Can you set down every line of the listing below word for word, leaving out the pictures?

SUPPLIED MATERIAL:
▼
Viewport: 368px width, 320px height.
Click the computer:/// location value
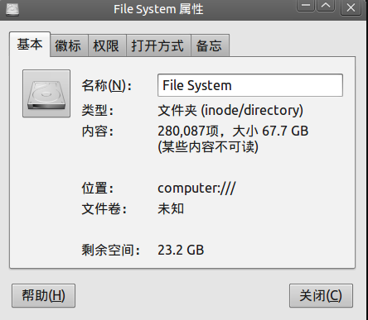point(196,189)
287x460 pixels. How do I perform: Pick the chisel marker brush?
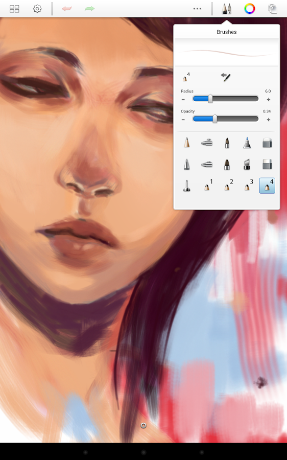(247, 164)
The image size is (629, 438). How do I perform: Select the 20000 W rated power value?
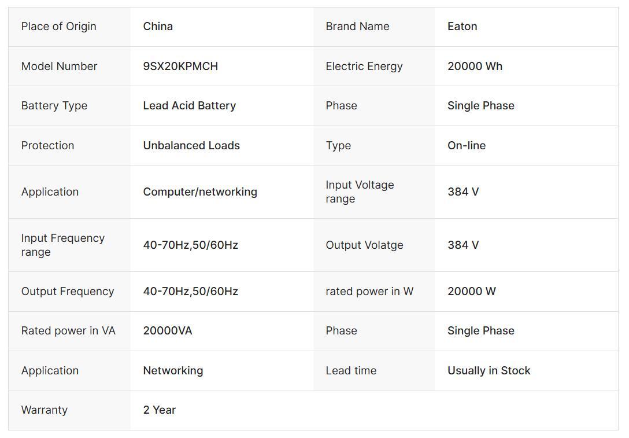point(471,291)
▲
EXERCISE ANSWER:
Viewport: 368px width, 320px height.
Click the computer:/// location value
point(196,189)
287x460 pixels. How do I perform: Pick the chisel marker brush?
(247, 164)
The image size is (629, 438). How do I perform: Select the 20000 W rated power value?
point(471,291)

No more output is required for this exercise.